The structure and lattice energy of 5-azacytidine. An insight on computational studies and thermodynamic properties
摘要
5-Azacytidine (4-amino-1-β-D-ribofuranosyl-1,3,5-triazin-2(1 H)-one) is a triazine analogue of cytidine utilized in chemotherapy for myelogenous leukemia, myelodysplastic syndromes, acute myeloid leukemia, and bone marrow disorders. Its therapeutic action is attributed to DNA methyltransferase inhibition via hypomethylation. Despite the known existence of eight reported crystalline polymorphs, no crystal structures have been elucidated to date. This work presents the first single-crystal X-ray diffraction structure of the anhydrous triclinic polymorph (Form I) of 5-azacytidine, alongside methods for obtaining phase-pure crystals.
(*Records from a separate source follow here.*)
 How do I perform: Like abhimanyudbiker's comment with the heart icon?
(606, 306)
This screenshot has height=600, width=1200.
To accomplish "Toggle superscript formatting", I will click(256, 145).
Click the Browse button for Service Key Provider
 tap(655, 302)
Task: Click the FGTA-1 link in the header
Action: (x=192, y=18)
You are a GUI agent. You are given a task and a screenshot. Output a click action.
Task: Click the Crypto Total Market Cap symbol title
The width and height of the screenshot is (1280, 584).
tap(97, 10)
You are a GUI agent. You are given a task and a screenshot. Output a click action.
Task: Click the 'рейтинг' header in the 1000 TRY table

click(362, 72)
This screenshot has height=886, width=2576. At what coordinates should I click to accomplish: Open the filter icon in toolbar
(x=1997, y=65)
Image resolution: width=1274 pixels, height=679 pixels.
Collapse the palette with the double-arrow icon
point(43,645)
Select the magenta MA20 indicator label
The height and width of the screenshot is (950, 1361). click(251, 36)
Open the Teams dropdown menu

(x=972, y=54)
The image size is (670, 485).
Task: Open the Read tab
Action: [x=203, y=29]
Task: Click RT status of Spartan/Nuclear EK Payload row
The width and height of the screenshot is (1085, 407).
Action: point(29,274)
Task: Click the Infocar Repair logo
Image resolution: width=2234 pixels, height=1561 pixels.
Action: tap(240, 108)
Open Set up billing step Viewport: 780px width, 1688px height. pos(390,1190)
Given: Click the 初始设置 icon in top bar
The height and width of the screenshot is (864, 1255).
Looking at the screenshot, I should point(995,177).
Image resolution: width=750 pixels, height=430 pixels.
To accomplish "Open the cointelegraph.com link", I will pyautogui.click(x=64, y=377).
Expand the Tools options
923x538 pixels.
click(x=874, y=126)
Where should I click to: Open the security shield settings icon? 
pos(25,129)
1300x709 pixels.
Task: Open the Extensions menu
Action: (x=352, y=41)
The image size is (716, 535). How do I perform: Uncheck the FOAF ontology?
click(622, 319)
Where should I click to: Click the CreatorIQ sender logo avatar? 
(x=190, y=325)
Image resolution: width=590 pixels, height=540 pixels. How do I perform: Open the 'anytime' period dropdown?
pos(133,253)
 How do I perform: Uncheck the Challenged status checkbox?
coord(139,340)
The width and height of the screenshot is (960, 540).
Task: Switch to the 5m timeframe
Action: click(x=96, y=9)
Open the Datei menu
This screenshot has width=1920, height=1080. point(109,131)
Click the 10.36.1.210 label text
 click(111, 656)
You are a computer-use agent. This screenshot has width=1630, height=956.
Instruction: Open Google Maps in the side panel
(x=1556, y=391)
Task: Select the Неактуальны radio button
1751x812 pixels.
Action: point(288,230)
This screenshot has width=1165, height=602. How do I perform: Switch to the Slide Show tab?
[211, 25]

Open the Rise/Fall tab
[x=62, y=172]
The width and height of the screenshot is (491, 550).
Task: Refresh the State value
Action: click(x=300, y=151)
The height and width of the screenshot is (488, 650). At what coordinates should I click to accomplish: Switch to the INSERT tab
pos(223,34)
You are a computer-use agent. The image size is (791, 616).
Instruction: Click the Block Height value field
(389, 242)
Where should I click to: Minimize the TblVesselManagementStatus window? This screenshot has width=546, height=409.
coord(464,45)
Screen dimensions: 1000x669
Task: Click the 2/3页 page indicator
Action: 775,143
The crystal packing is characterized by R22(8) hydrogen-bonding motifs and homosynthons. Quantum chemical calculations (DLPNO-CCSD(T)/cc-pVTZ) reveal that the hydrogen bonds responsible for the R22(8) homosynthons exhibit an energy of − 59.07 kJ/mol. The lattice energy was calculated using both molecular associate (200.7 kJ/mol) and periodic approximation (170 kJ/mol at PBE/800 eV) methods. NMR DOSY studies indicate the presence of dynamic dimeric or oligomeric species in solution, undergoing fast exchange via intermolecular hydrogen bonds involving both ribose and heterocyclic moieties. Thermodynamic parameters derived from experimental solubility data (in cyclohexane) yield a sublimation enthalpy and corresponding free energy at 298 K of 122.0 and 66.4 kJ/mol, respectively. The calculated entropy of fusion ΔS298 is 108.67 J/mol/K, corresponding to TΔS298 value of 32.38 kJ/mol. Comprehensive physicochemical characterization includes thermal analysis (TGA, DSC), solubility studies, and a topological analysis of the hydrogen-bonding network according to Etter’s formalism.